WORK TASK
Could the data below please be reproduced word for word, without the pictures?

RECORD EXCERPTS
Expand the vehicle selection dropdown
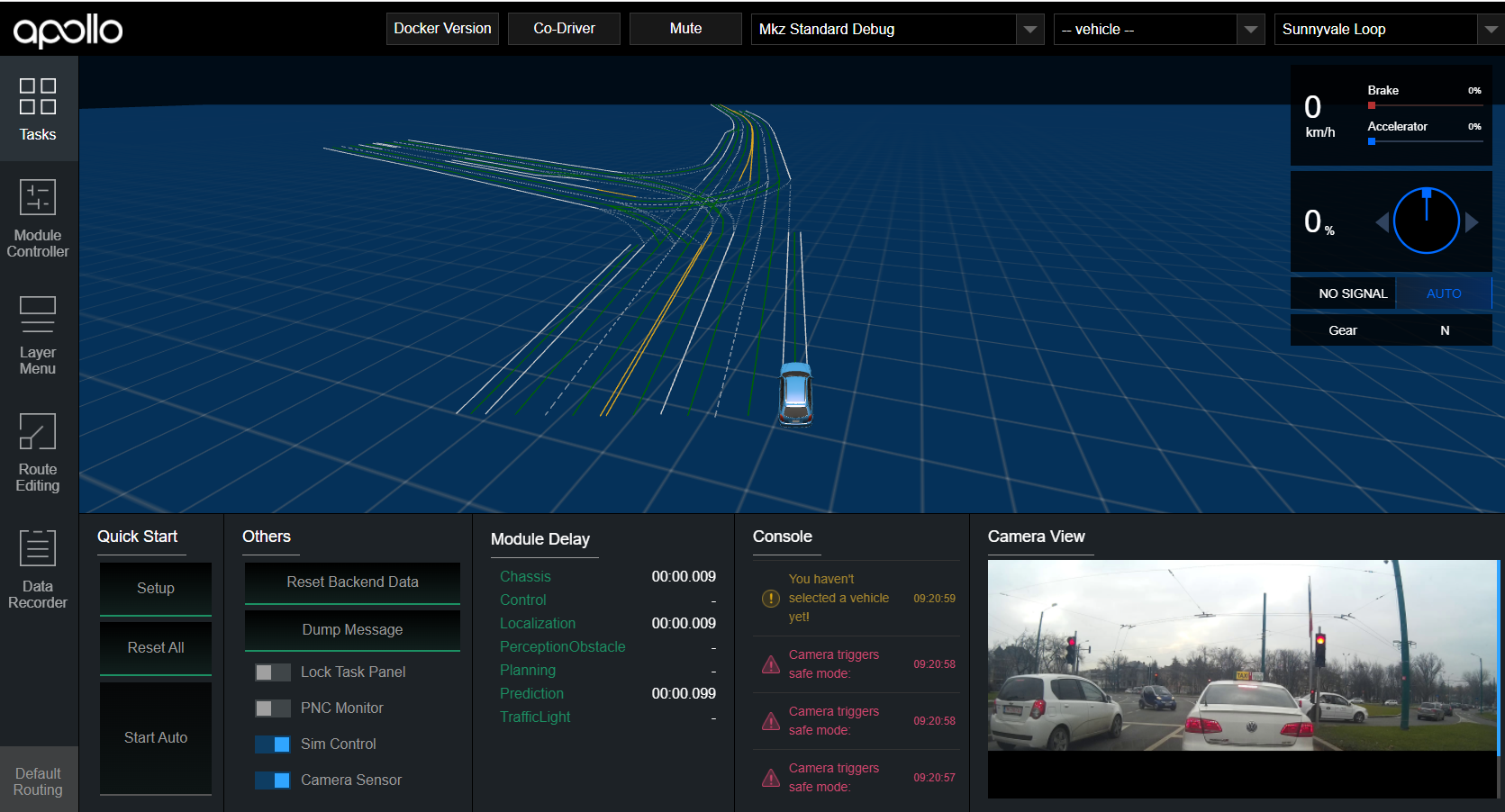The image size is (1505, 812). tap(1250, 29)
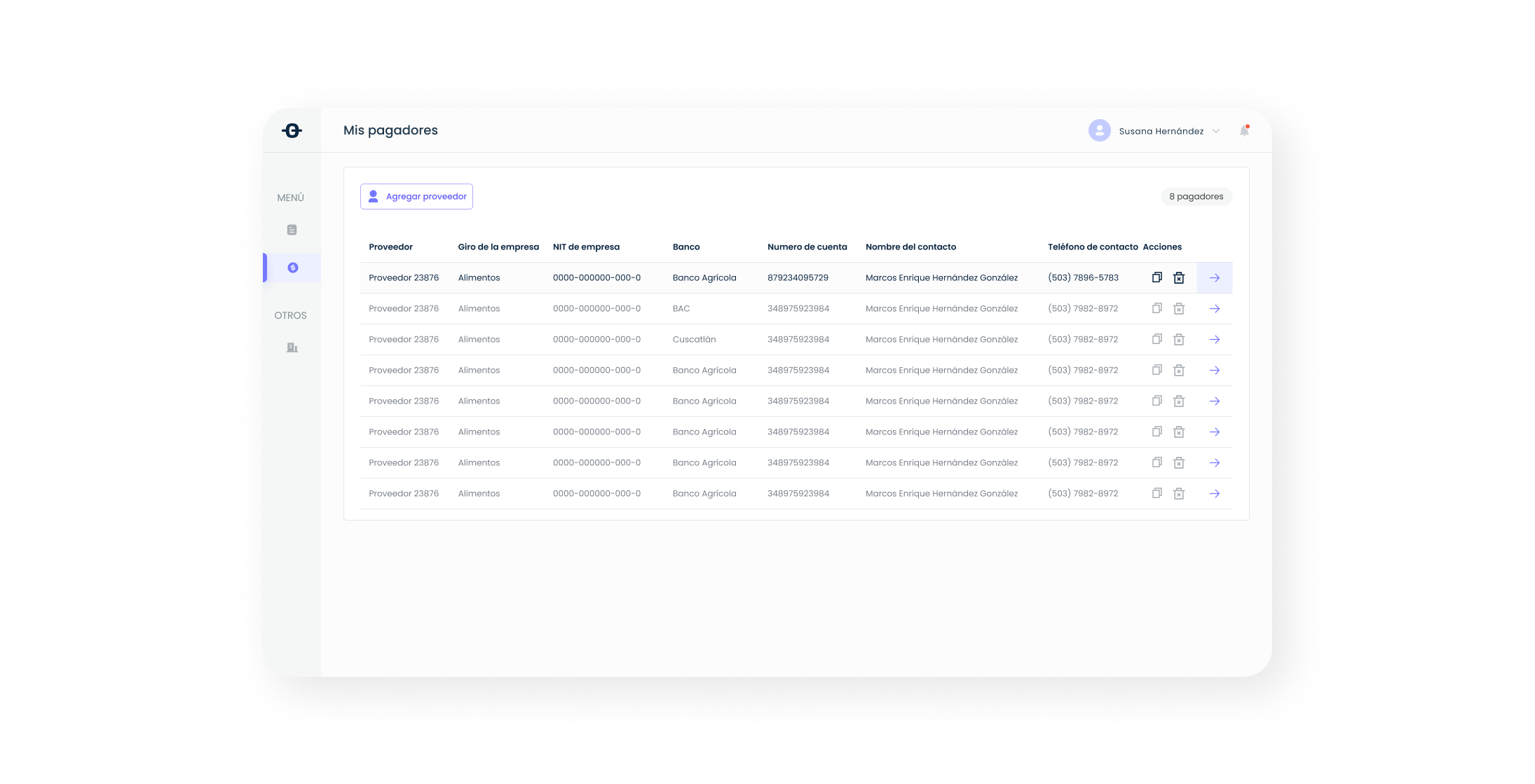Open arrow for the BAC provider row

(x=1215, y=309)
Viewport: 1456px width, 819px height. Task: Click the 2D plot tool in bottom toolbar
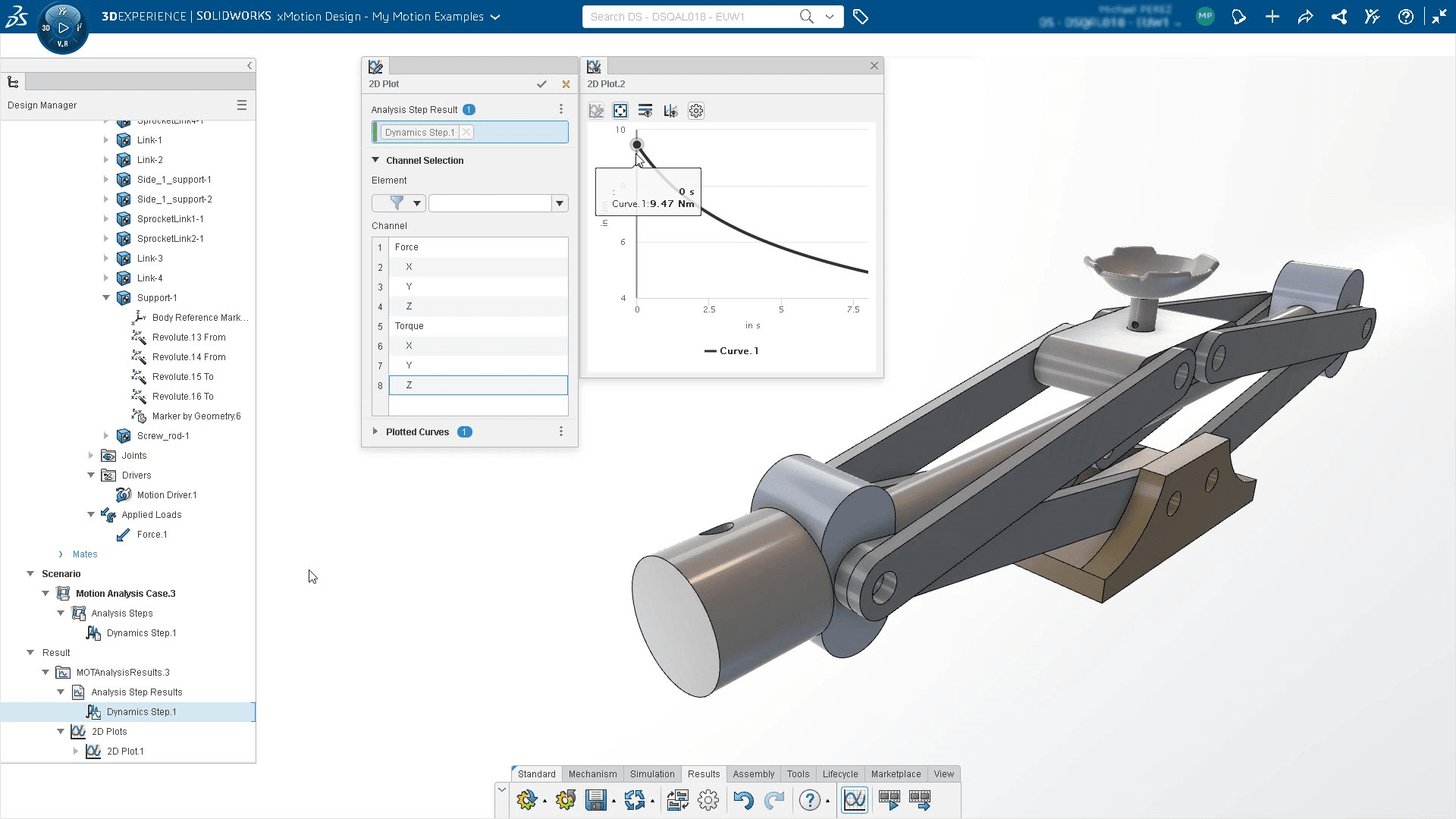tap(855, 799)
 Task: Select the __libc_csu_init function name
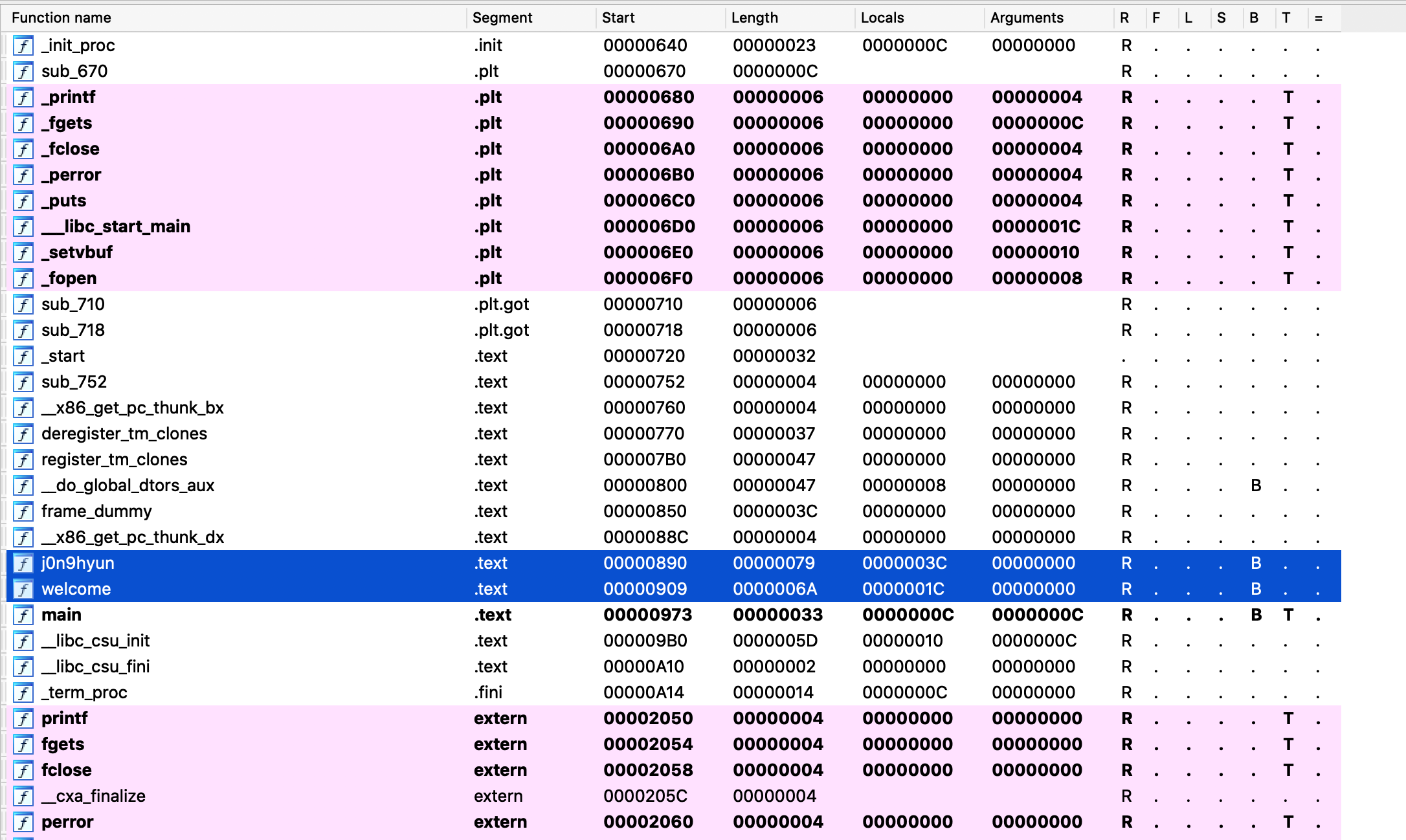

EXERCISE RESPONSE
Expand the vehicle selection dropdown
The image size is (1505, 812). tap(1250, 29)
Open arrow for the BAC provider row

(x=1215, y=309)
Viewport: 1456px width, 819px height. Task: Click the 2D plot tool in bottom toolbar
tap(855, 799)
 Task: Select the __libc_csu_init function name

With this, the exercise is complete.